▸ PROBLEM DESCRIPTION: What you return should match every entry, character for character.
= = = = = = =
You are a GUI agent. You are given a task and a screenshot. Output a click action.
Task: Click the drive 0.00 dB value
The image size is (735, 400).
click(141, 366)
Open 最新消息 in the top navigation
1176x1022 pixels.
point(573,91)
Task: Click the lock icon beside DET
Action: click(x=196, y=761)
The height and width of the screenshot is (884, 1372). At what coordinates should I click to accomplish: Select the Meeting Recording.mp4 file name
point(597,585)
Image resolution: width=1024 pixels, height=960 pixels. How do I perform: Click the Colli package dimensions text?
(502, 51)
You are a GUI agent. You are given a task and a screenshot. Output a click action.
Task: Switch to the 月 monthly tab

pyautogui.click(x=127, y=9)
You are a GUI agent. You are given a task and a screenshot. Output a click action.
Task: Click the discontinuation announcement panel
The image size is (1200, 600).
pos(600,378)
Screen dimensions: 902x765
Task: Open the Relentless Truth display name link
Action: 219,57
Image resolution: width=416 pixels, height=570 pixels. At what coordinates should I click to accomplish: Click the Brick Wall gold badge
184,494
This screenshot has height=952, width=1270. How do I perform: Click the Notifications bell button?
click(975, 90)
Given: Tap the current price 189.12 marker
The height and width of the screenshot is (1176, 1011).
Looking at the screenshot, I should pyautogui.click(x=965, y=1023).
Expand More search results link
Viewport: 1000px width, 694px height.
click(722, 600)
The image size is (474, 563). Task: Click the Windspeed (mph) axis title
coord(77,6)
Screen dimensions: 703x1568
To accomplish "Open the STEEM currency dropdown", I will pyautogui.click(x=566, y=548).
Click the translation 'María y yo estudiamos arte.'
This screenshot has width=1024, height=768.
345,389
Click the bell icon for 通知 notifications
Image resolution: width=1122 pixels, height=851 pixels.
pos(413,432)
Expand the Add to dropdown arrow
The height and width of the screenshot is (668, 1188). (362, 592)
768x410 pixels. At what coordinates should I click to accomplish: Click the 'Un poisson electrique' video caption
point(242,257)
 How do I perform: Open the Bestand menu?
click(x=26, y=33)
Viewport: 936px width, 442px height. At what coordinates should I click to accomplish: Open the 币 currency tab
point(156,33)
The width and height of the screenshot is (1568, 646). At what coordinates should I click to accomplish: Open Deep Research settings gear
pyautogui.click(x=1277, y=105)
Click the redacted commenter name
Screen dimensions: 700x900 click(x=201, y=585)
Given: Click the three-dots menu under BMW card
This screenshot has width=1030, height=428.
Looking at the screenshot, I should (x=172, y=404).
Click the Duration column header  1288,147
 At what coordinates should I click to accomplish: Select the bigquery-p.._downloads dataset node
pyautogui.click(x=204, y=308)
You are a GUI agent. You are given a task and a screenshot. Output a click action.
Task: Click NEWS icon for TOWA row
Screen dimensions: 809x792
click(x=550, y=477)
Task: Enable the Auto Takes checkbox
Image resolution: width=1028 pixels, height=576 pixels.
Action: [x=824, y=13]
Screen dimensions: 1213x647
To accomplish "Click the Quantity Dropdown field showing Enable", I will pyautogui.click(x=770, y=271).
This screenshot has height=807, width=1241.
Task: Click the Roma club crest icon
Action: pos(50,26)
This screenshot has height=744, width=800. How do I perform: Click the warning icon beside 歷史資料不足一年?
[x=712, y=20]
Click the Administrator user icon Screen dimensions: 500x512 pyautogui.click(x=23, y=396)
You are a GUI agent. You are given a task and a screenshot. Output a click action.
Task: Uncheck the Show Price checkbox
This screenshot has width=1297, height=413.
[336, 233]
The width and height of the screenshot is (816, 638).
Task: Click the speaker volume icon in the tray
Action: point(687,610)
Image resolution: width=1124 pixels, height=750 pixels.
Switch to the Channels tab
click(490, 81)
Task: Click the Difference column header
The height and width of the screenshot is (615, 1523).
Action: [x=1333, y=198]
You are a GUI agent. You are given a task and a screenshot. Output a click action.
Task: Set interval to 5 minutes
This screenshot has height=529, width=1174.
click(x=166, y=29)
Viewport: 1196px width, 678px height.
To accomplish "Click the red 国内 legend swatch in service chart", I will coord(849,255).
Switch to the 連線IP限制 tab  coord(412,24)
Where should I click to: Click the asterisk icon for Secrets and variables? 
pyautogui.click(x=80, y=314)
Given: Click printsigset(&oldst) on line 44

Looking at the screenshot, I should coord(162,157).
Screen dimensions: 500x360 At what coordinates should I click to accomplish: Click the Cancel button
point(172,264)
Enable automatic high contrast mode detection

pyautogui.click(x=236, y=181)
= = = = = = =
▸ ANSWER FOR THE TASK:
You are a GUI agent. You are given a task and a screenshot. Output a click action.
Task: Click the drive 0.00 dB value
The image size is (735, 400).
click(141, 366)
Open 最新消息 in the top navigation
1176x1022 pixels.
point(573,91)
Task: Click the lock icon beside DET
Action: click(x=196, y=761)
The height and width of the screenshot is (884, 1372). At what coordinates should I click to accomplish: Select the Meeting Recording.mp4 file name
point(597,585)
Image resolution: width=1024 pixels, height=960 pixels. How do I perform: Click the Colli package dimensions text?
(502, 51)
You are a GUI agent. You are given a task and a screenshot. Output a click action.
Task: Switch to the 月 monthly tab

pyautogui.click(x=127, y=9)
You are a GUI agent. You are given a task and a screenshot. Output a click action.
Task: Click the discontinuation announcement panel
The image size is (1200, 600).
pos(600,378)
Screen dimensions: 902x765
Task: Open the Relentless Truth display name link
Action: 219,57
Image resolution: width=416 pixels, height=570 pixels. At what coordinates should I click to accomplish: Click the Brick Wall gold badge
184,494
This screenshot has height=952, width=1270. How do I perform: Click the Notifications bell button?
click(975, 90)
Given: Tap the current price 189.12 marker
The height and width of the screenshot is (1176, 1011).
Looking at the screenshot, I should pyautogui.click(x=965, y=1023).
Expand More search results link
Viewport: 1000px width, 694px height.
click(722, 600)
The image size is (474, 563). Task: Click the Windspeed (mph) axis title
coord(77,6)
Screen dimensions: 703x1568
To accomplish "Open the STEEM currency dropdown", I will pyautogui.click(x=566, y=548).
Click the translation 'María y yo estudiamos arte.'
This screenshot has width=1024, height=768.
345,389
Click the bell icon for 通知 notifications
Image resolution: width=1122 pixels, height=851 pixels.
pos(413,432)
Expand the Add to dropdown arrow
The height and width of the screenshot is (668, 1188). (362, 592)
768x410 pixels. At what coordinates should I click to accomplish: Click the 'Un poisson electrique' video caption
point(242,257)
 How do I perform: Open the Bestand menu?
click(x=26, y=33)
Viewport: 936px width, 442px height. At what coordinates should I click to accomplish: Open the 币 currency tab
point(156,33)
The width and height of the screenshot is (1568, 646). At what coordinates should I click to accomplish: Open Deep Research settings gear
pyautogui.click(x=1277, y=105)
Click the redacted commenter name
Screen dimensions: 700x900 click(x=201, y=585)
Given: Click the three-dots menu under BMW card
This screenshot has width=1030, height=428.
Looking at the screenshot, I should (x=172, y=404).
Click the Duration column header  1288,147
 At what coordinates should I click to accomplish: Select the bigquery-p.._downloads dataset node
pyautogui.click(x=204, y=308)
You are a GUI agent. You are given a task and a screenshot. Output a click action.
Task: Click NEWS icon for TOWA row
Screen dimensions: 809x792
click(x=550, y=477)
Task: Enable the Auto Takes checkbox
Image resolution: width=1028 pixels, height=576 pixels.
Action: [x=824, y=13]
Screen dimensions: 1213x647
To accomplish "Click the Quantity Dropdown field showing Enable", I will pyautogui.click(x=770, y=271).
This screenshot has height=807, width=1241.
Task: Click the Roma club crest icon
Action: pos(50,26)
This screenshot has height=744, width=800. How do I perform: Click the warning icon beside 歷史資料不足一年?
[x=712, y=20]
Click the Administrator user icon Screen dimensions: 500x512 pyautogui.click(x=23, y=396)
You are a GUI agent. You are given a task and a screenshot. Output a click action.
Task: Uncheck the Show Price checkbox
This screenshot has width=1297, height=413.
[336, 233]
The width and height of the screenshot is (816, 638).
Task: Click the speaker volume icon in the tray
Action: point(687,610)
Image resolution: width=1124 pixels, height=750 pixels.
Switch to the Channels tab
click(490, 81)
Task: Click the Difference column header
The height and width of the screenshot is (615, 1523).
Action: [x=1333, y=198]
You are a GUI agent. You are given a task and a screenshot. Output a click action.
Task: Set interval to 5 minutes
This screenshot has height=529, width=1174.
click(x=166, y=29)
Viewport: 1196px width, 678px height.
To accomplish "Click the red 国内 legend swatch in service chart", I will coord(849,255).
Switch to the 連線IP限制 tab  coord(412,24)
Where should I click to: Click the asterisk icon for Secrets and variables? 
pyautogui.click(x=80, y=314)
Given: Click printsigset(&oldst) on line 44

Looking at the screenshot, I should coord(162,157).
Screen dimensions: 500x360 At what coordinates should I click to accomplish: Click the Cancel button
point(172,264)
Enable automatic high contrast mode detection

pyautogui.click(x=236, y=181)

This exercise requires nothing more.